= Interessengemeinschaft für Rundfunkschutzrechte =

German patent holding company

The Interessengemeinschaft für Rundfunkschutzrechte GmbH Schutzrechtsverwertung & Co. KG. ("IGR GmbH") is a patent holding company established by leading German radio and TV set manufacturers.

In the early 1980s the IGR GmbH got widely known for trying to restrict access of Japanese electronics companies to the German TV set market by way of patent licenses. At that time, a standard for providing stereophonic TV sound had been developed by the Institut für Rundfunktechnik. In 1980, the IGR GmbH acquired the then pending patent applications related to this standard for 150.000 DM (about 75.000 €) and granted patent licenses to its members only. The IGR GmbH planned to grant limited licenses to non-members at a later date.

In 1981, Salora, a Finnish TV set manufacturer, was unable to fulfill its contracts with major German mail-order firms after the IGR GmbH obtained an injunction from a court. Following a complaint by Salora, the European Commission started antitrust investigations against IGR GmbH but terminated the proceeding when IGR GmbH agreed to immediately grant unlimited licenses to Salora.

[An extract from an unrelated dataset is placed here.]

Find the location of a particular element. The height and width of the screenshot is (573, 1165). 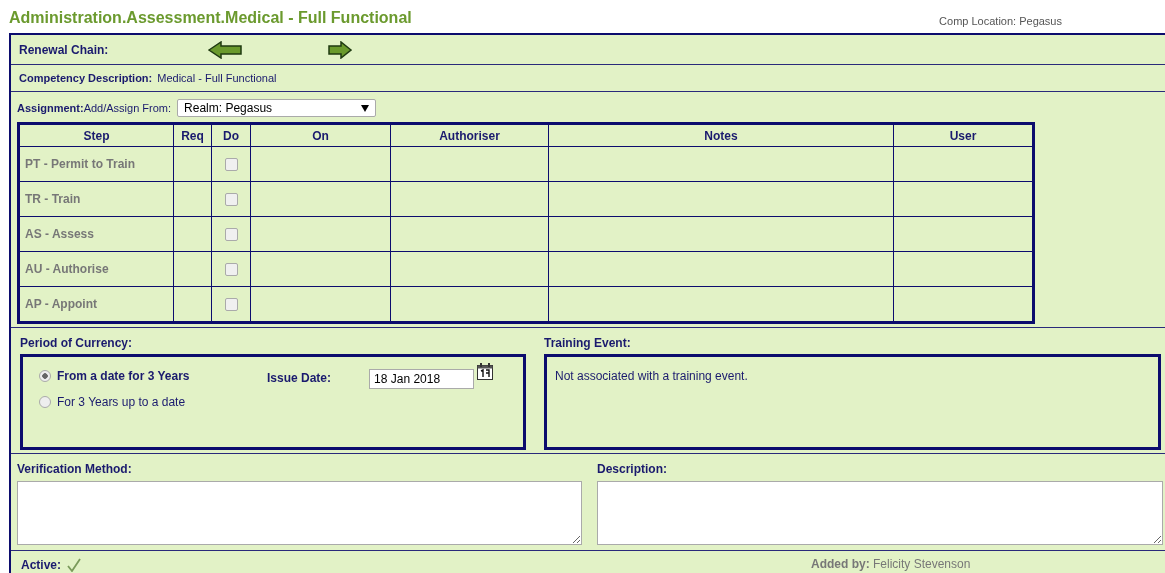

However, IGR GmbH and its members continued to leverage their position by requiring other European manufacturers to pay royalties. This led to further investigations of the European Commission in 1983 which alleged that this was an infringement of European Union's rules on competition. IGR GmbH thereafter dropped license fees considerably which led the European Commission to close the case.